My two uncles 1st generation born Americans were sent to fight Germans-European Theatre instead of Pacific Theatre like most of German descent who fought in WWII would be send. Maybe it was our last name or grandpa's clean record ? 3rd son stayed stateside in army- my grands window had 3 stars on window & door, the reason you may thought-1 son sent to war is because a family in Iowa? Ferguson or the fighting Fitzgeralds? had all their sons on a Navy ship in WWI which was sunk & all was killed that day-leaving family without any sons. My memory is fading, getting scary ! Cathy in Elgin, Minnesota
ALWAYS A ROSE
On Monday, November 11, 2013 3:43 PM, Randy Svenson <randy_svenson at yahoo.com> wrote:
All,
I by no means consider myself highly knowledgeable on the WWI cards. With the people that I knew that signed these; the single men filled out one type of card and the married men filled out another. Perhaps that was just a coincidence.

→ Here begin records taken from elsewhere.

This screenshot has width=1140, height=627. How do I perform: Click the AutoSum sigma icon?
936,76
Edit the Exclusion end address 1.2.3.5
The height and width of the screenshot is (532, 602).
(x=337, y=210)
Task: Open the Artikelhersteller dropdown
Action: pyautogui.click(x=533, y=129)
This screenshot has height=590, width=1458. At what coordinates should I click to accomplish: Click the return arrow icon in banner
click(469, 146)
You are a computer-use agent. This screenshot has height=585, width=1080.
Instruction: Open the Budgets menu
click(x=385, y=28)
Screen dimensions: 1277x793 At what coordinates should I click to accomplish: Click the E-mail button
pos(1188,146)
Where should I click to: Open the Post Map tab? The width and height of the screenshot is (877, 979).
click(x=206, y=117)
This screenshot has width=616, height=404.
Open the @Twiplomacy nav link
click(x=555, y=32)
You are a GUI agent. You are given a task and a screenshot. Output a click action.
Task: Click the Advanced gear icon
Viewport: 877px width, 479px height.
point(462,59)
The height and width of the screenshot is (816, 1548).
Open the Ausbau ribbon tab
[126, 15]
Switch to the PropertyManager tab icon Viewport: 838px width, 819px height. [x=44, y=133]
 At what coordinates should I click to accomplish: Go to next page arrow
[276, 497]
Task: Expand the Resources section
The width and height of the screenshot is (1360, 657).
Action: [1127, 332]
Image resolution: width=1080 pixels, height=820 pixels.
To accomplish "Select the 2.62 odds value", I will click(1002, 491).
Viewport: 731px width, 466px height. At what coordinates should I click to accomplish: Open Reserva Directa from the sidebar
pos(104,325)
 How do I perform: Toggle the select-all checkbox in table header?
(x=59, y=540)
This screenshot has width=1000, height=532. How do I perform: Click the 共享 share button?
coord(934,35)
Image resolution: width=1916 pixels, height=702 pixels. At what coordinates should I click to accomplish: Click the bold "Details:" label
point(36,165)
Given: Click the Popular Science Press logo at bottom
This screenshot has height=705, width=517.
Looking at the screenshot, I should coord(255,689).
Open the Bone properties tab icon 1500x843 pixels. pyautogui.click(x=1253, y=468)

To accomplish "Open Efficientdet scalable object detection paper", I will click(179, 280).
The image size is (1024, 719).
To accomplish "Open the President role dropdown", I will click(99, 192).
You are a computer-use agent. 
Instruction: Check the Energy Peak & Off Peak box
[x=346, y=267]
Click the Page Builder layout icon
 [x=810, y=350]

I also remember something about each family will send one male child.
Randy Svenson
Searching: Pohl, Paetsch, Nixdorf.
On Monday, November 11, 2013 4:38 PM, Cathy Walters <walters.cathy at yahoo.com> wrote:
Hi Craig,
Did you find them on ( free) familysearch.org ? Well they may had been done in 1917 to 1918, one of my grand uncles-who was born in Germany, raised in Minnesota & happened to be working in South Dakota. They knew he was supposed to be in MN-where he was to file at post office in Lake City, MN & file petition of naturalization- so it is possible he had two-if he filed where he was at & where his family lived. Hopefully a 1900,1905, 1910 census etc may clarify situation- single men kinda turns up missing in them working away & out of state. My grand uncle was the only one to work in South Dakota that short window of time-and was much amazement for me to had found it & it was the WWI card !
Maybe someone else here may have other info of help for you on this.
Cathy in Elgin, Minnesota
ALWAYS A ROSE
On Monday, November 11, 2013 2:28 PM, Craig Schiller <craigbear at gmail.com> wrote:
Is there anybody on the list who is knowledgeable about the 1917 military
draft in the United States, or knows where else I could turn for further
assistance?
I've got a situation where I've got two different draft cards that may
or
may not actually be for the same person -- there are some discrepancies,
none of which are definitive enough to rule out a connection, but there's
also a major flag which rules a connection *in* rather strongly -- and I
need to know whether there are any other records I can access which would
help me solve the dilemma.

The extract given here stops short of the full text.